WORK TO COMPLETE
Once the line containing "[Follow on Instagram] (638, 575)" is found in the entries below, restate it and each following line word for word, stopping after the line containing "[Comfimerch - Beyond".

** Opening RECORDS FOR THIS TASK block **

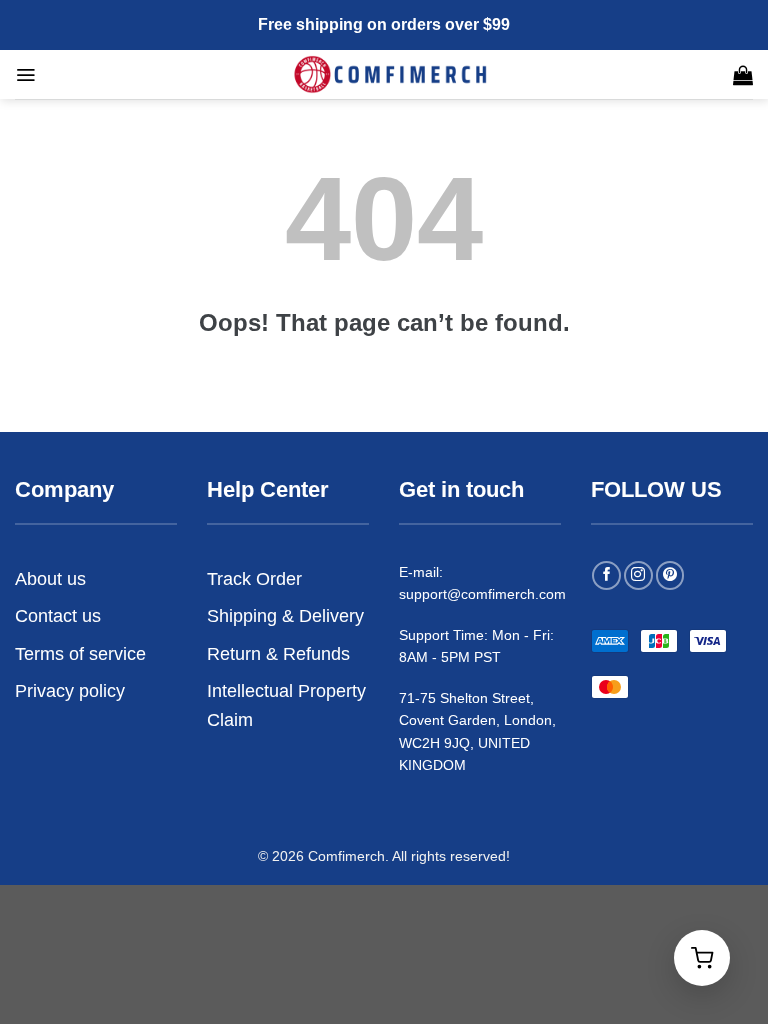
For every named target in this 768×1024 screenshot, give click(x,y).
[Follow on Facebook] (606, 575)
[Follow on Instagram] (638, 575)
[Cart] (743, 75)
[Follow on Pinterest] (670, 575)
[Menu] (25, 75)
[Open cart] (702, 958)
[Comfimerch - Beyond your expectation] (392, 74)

** Closing RECORDS FOR THIS TASK block **
** Opening RECORDS FOR THIS TASK block **

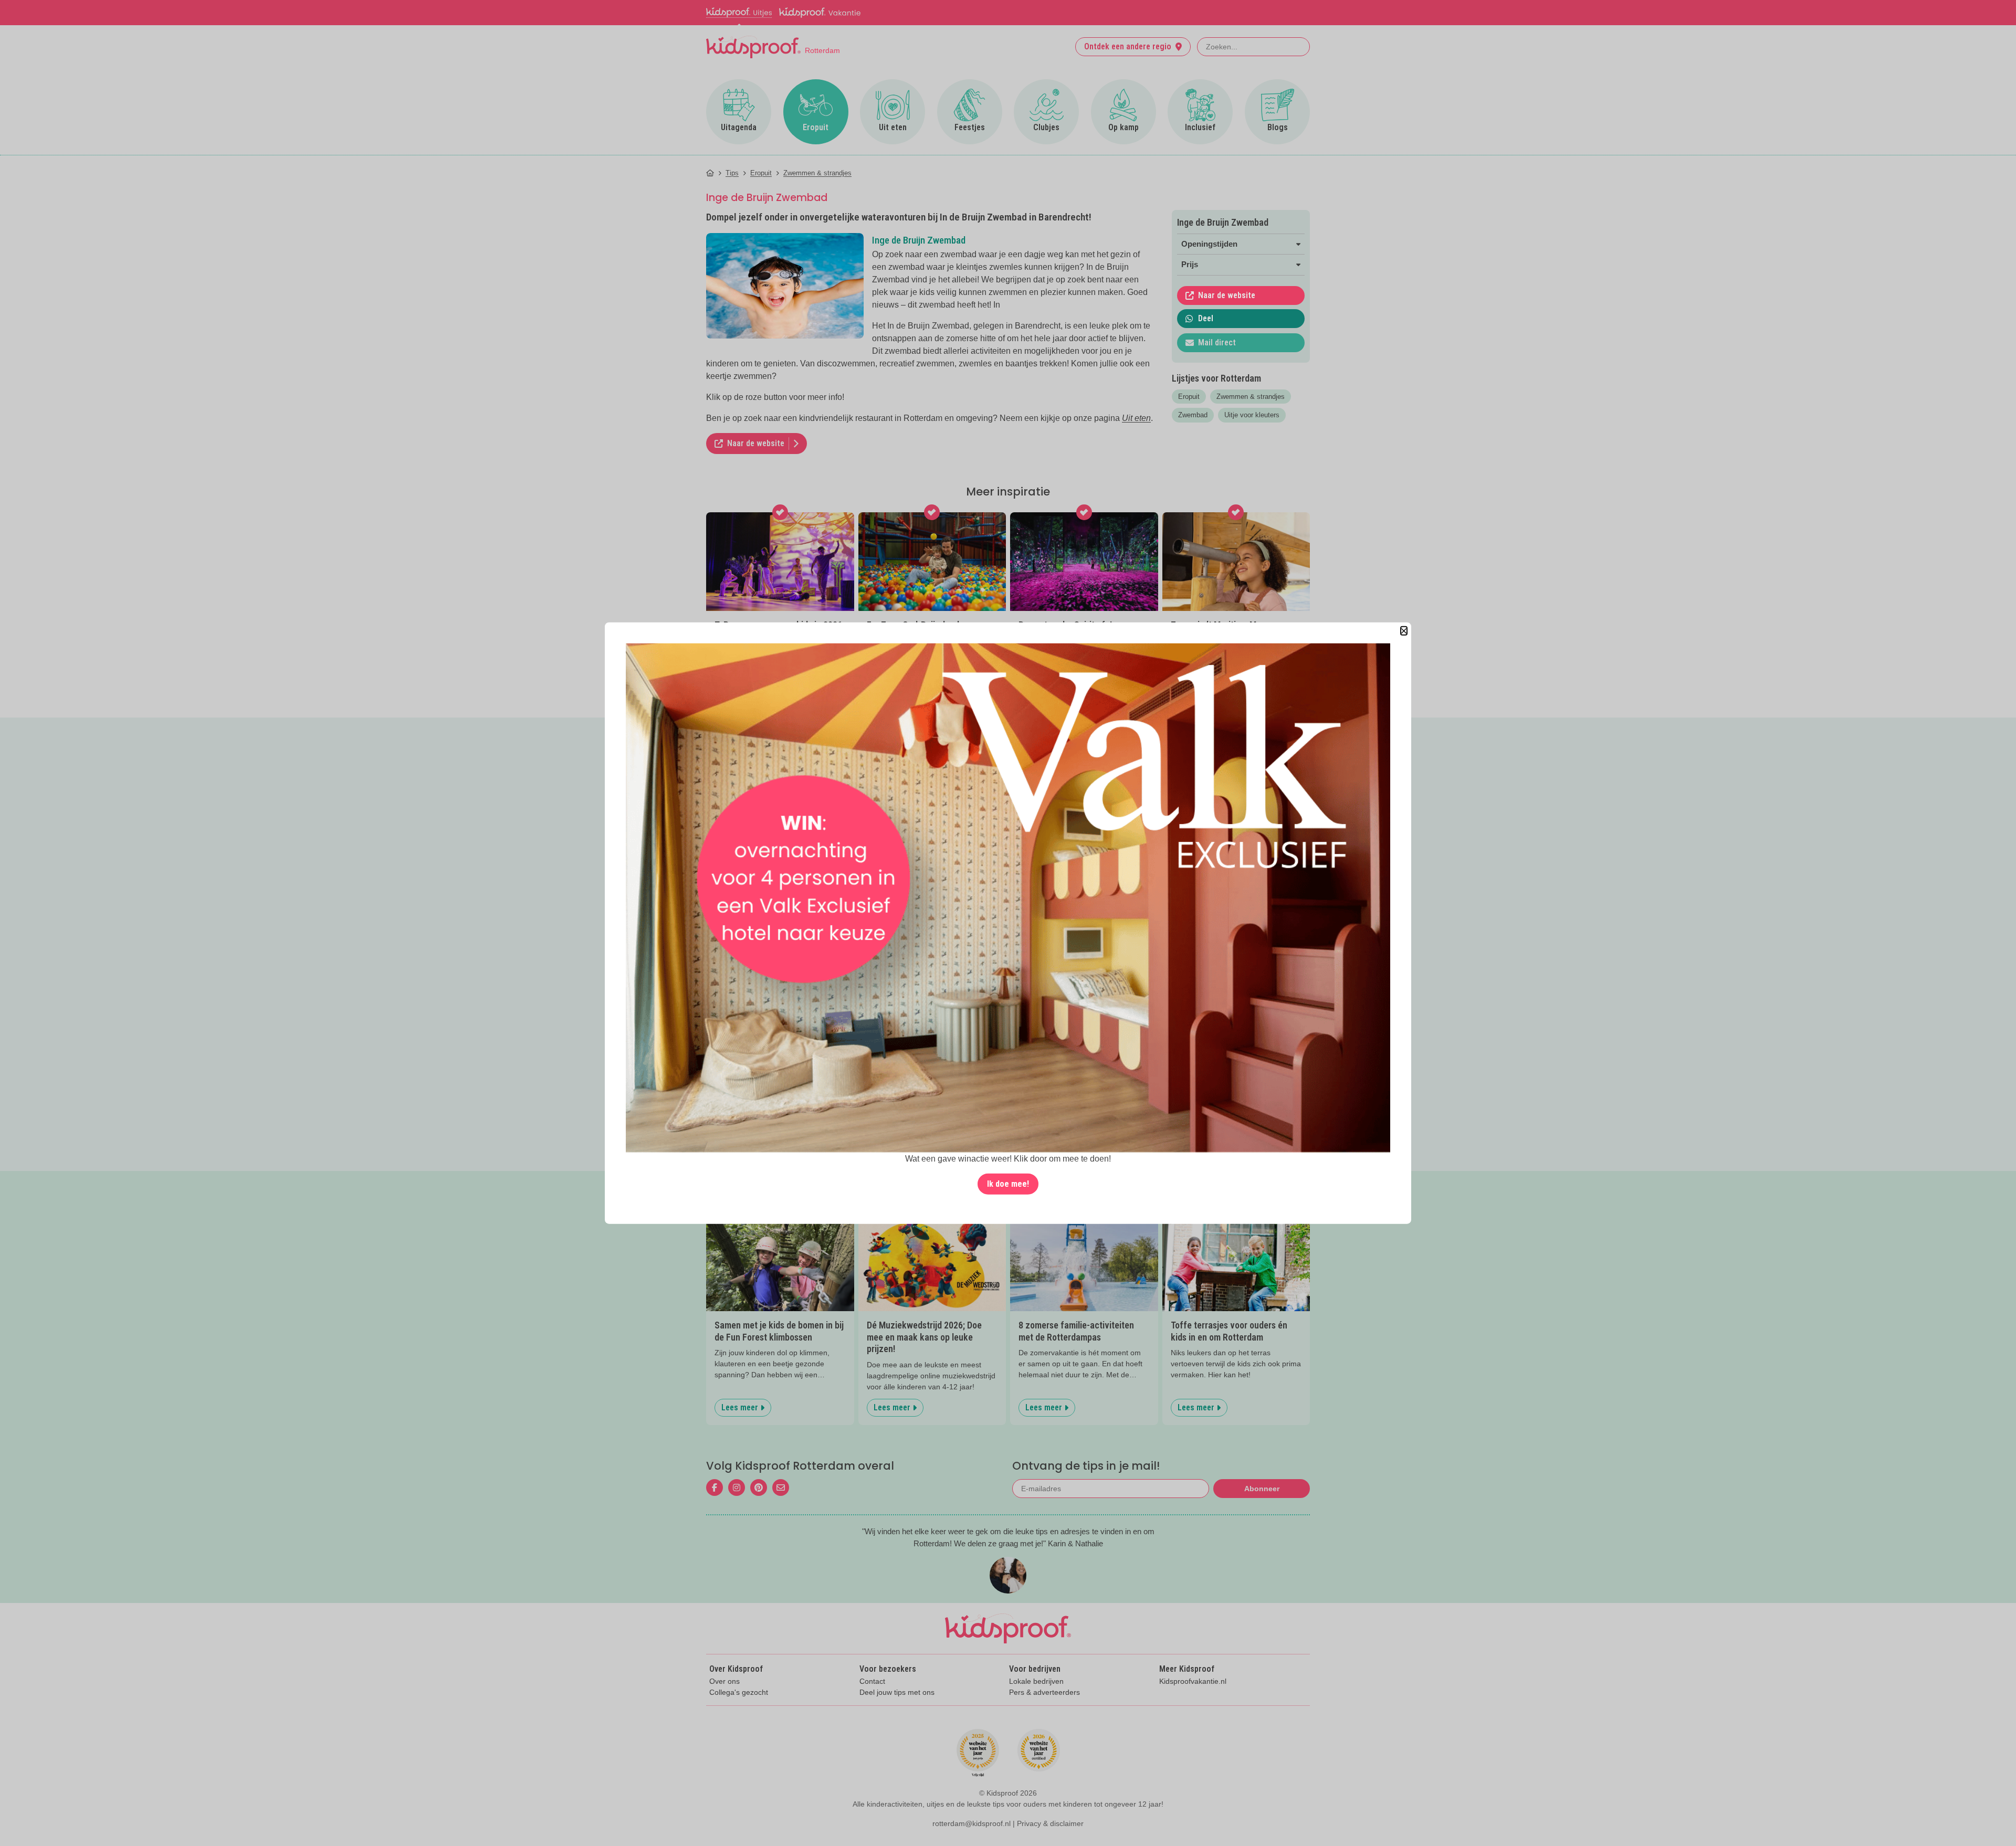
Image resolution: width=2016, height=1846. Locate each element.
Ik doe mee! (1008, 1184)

** Closing RECORDS FOR THIS TASK block **
** Opening RECORDS FOR THIS TASK block **

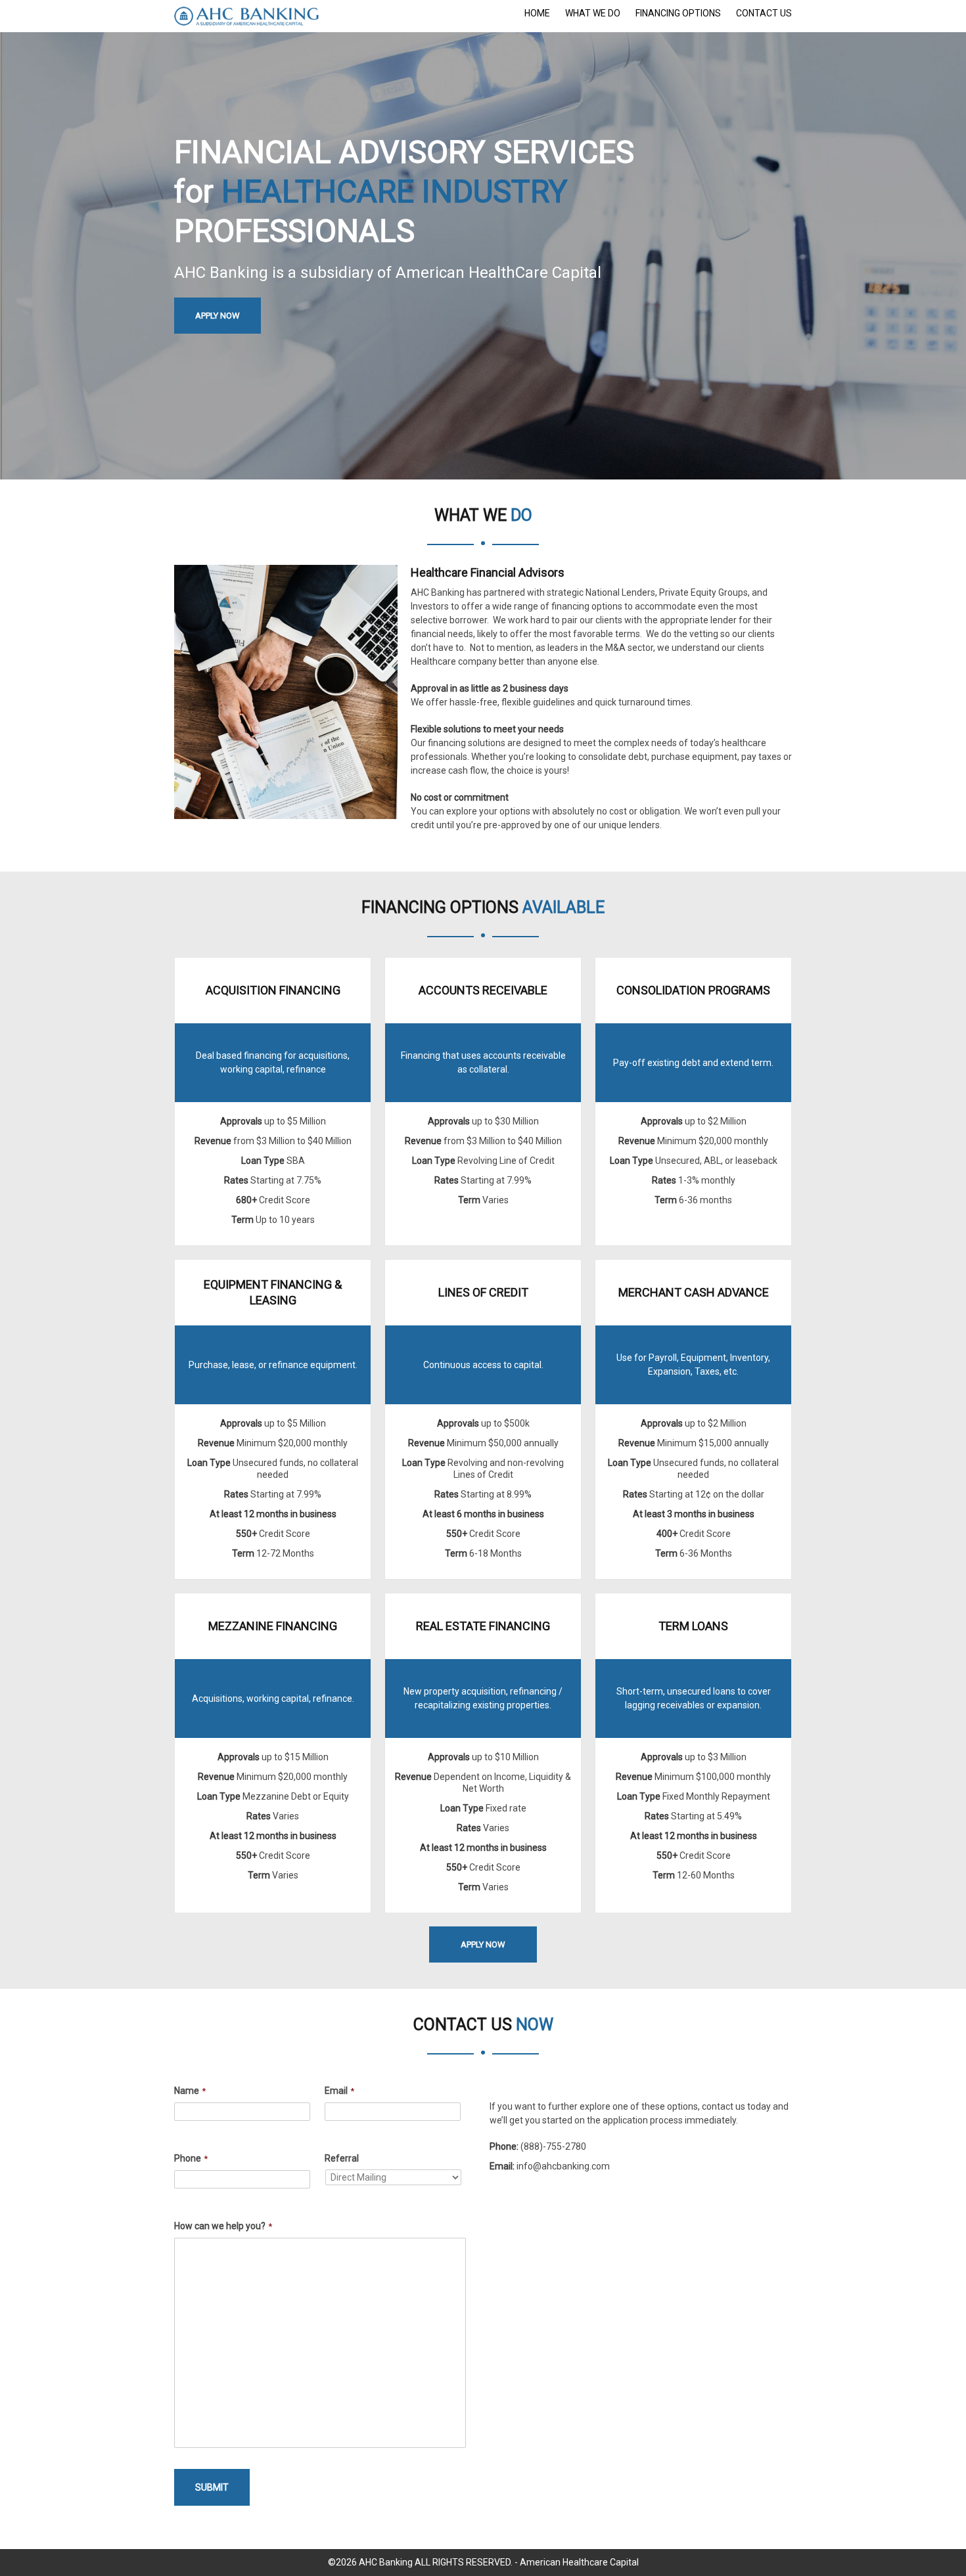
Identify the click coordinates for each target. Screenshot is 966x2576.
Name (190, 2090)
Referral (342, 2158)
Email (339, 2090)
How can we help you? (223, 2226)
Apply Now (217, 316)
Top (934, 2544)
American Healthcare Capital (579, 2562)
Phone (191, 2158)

** Closing RECORDS FOR THIS TASK block **

SOLVED EXERCISE
[Follow on Instagram] (638, 575)
[Cart] (743, 75)
[Follow on Pinterest] (670, 575)
[Menu] (25, 75)
[Open cart] (702, 958)
[Comfimerch - Beyond your expectation] (392, 74)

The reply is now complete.